Своими учителями Трюффо часто называл столь непохожих друг на друга режиссеров, как Альфред Хичкок и Жан Ренуар. Вслед за Хичкоком он знал конструирующую силу киноизображения, вместе с Ренуаром безраздельно доверял непринужденному потоку реальности. Пересматривая сегодня фильмы Трюффо 60-х — 70-х годов, легко заметить в них посвящения любимым наставникам. По-ренуаровски сделаны фильмы о Дуанеле — "Нежная кожа", "Карманные деньги", где трагикомические коллизии выведены из-под спуда всякой моральной оценки. Тень Хичкока витает над "Стреляйте в пианиста", "451 по Фаренгейту", "Сиреной с 'Миссисипи'", "Новобрачная была в черном" — авторскими признаниями в любви к жанровому кино. Не все здесь равноценно. Сейчас, например, уже ясно, что ревизия "черного фильма" в "Новобрачной" или эксперимент с психо-триллером в "Сирене с 'Миссисипи'" принесли довольно средний художественный результат. Но кто знает, не сыграй Катрин Денев хичкоковскую блондинку в "Сирене", стала бы она Марион Штайнер из "Последнего метро" — позднего шедевра режиссера, примирившего жизнь и искусство в любимом им жанре драматической комедии.

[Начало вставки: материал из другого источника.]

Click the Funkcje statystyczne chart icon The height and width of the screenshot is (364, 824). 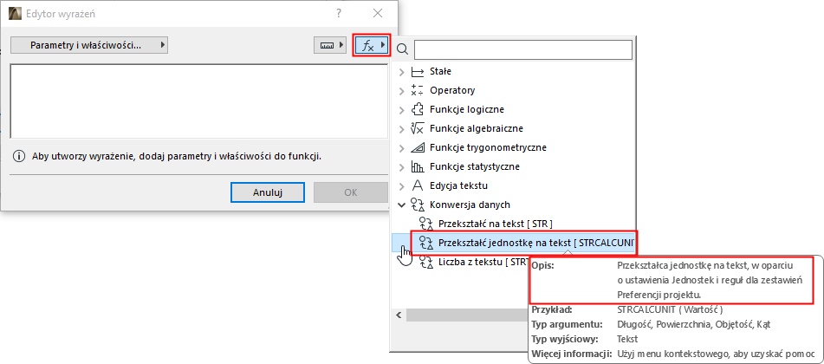417,166
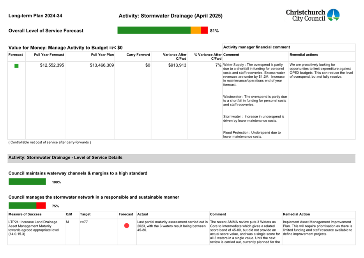Click the Remedial actions header in the budget table
Screen dimensions: 364x258
click(x=304, y=55)
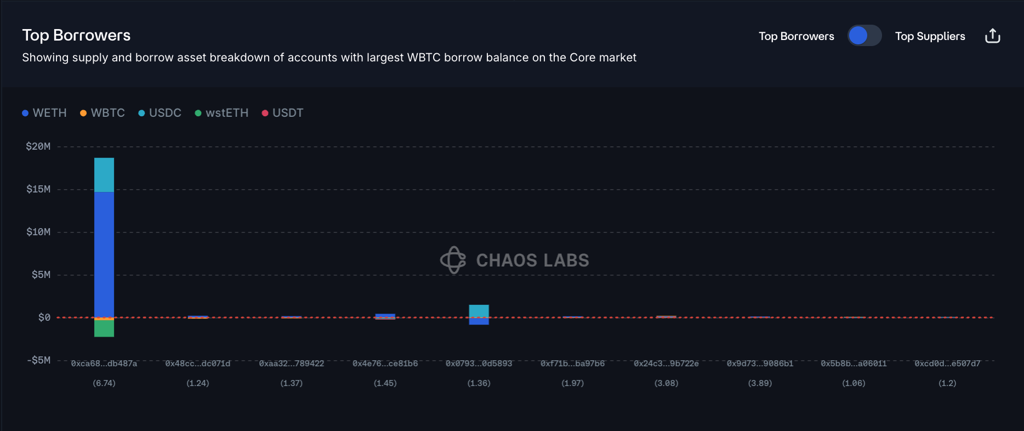This screenshot has height=431, width=1024.
Task: Hide the WETH series in legend
Action: pyautogui.click(x=44, y=113)
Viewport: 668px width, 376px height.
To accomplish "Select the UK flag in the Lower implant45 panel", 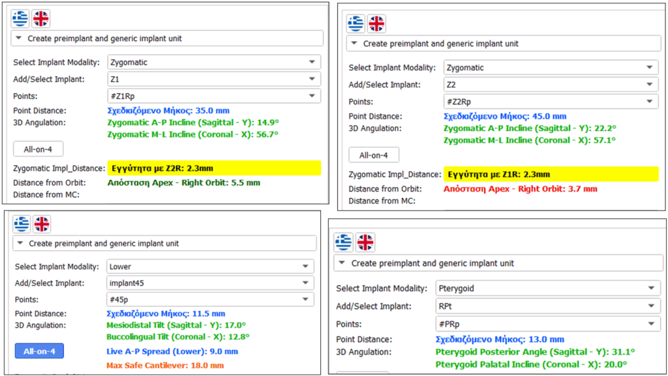I will [42, 224].
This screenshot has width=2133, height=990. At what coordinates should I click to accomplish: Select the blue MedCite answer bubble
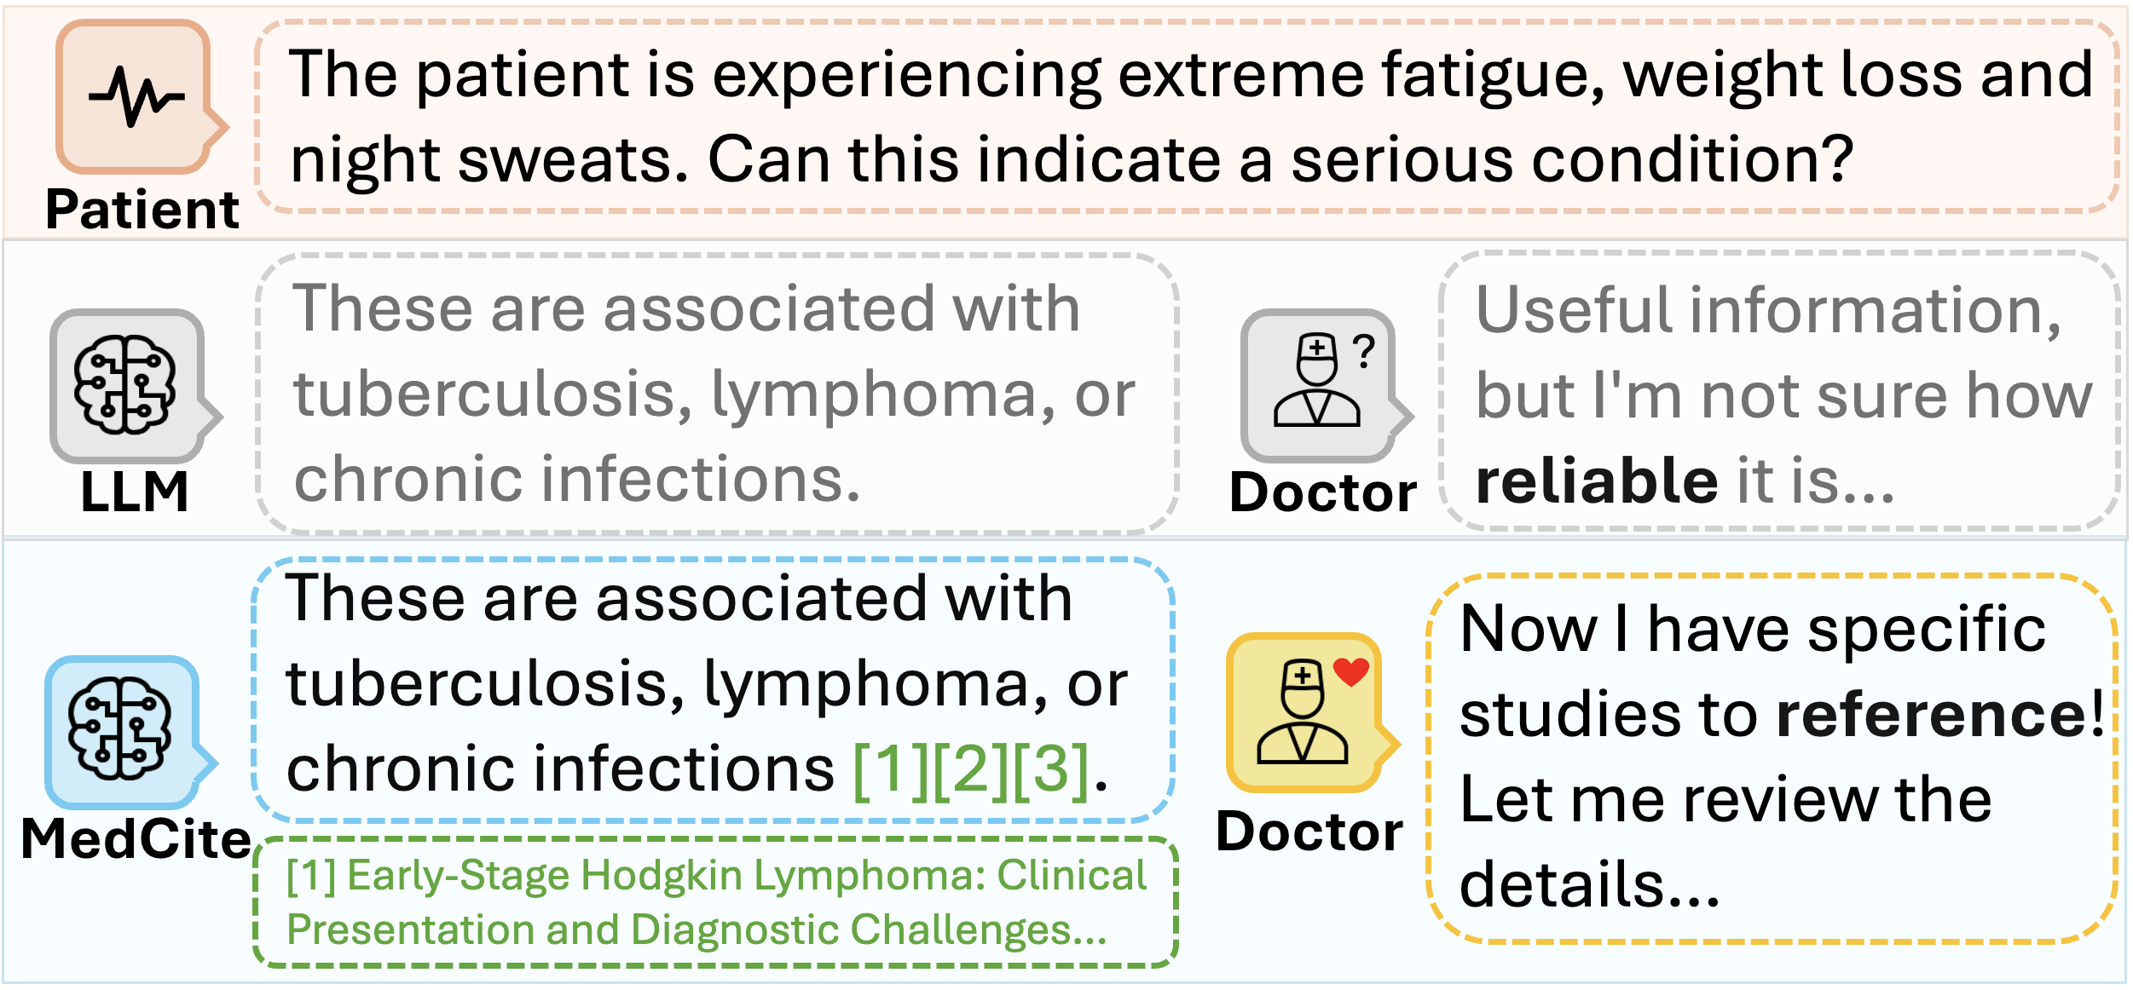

На первый взгляд любовный треугольник "Последнего метро" чудовищно аморален. Пока муж и режиссер прячется от фашистов в подвале собственного театра, жена изменяет ему с актером-партизаном. Не менее "безнравственна" история, рассказанная в "Соседке" — рецидив полузабытой страсти доводит любовников до двойного самоубийства. Смертельным выстрелом завершается love story в "Нежной коже". Падает в реку автомобиль, на котором Джим увозит жену от своего верного друга Жюля ("Жюль и Джим"). Одинокая свеча теплится в память об умершем герое "Зеленой комнаты". "Где кончается кино? Где начинается жизнь?" — часто спрашивал Жан Ренуар. "Фильм это не кусок жизни, а кусок торта!" — утверждал Альфред Хичкок. Трюффо ответил обоим. В его фильмах страдают и умирают по-хичкоковски парадоксально и по-ренуаровски обыденно. Как в кино. И как в жизни. В финале "Соседки" закадровый голос монотонно читает полицейский протокол о смерти любовников. И наоборот — запутанные отношения героев "Последнего метро" разрешаются в репликах разыгранной ими пьесы, которая в свою очередь есть не что иное как диалог, сочиненный Трюффо для "Сирены с 'Миссисипи'". Авторские отсылки отмечают этапы ушедшей жизни, жизнь переходит в фильм, а фильм бесконечно длится вместе с судьбой автора.
Франсуа Трюффо дожил только до 52 лет. С его смертью закончился один из самых замечательных периодов кино. Фильм длиной в четверть века, соединивший феерию реальности с волшебными уловками экрана.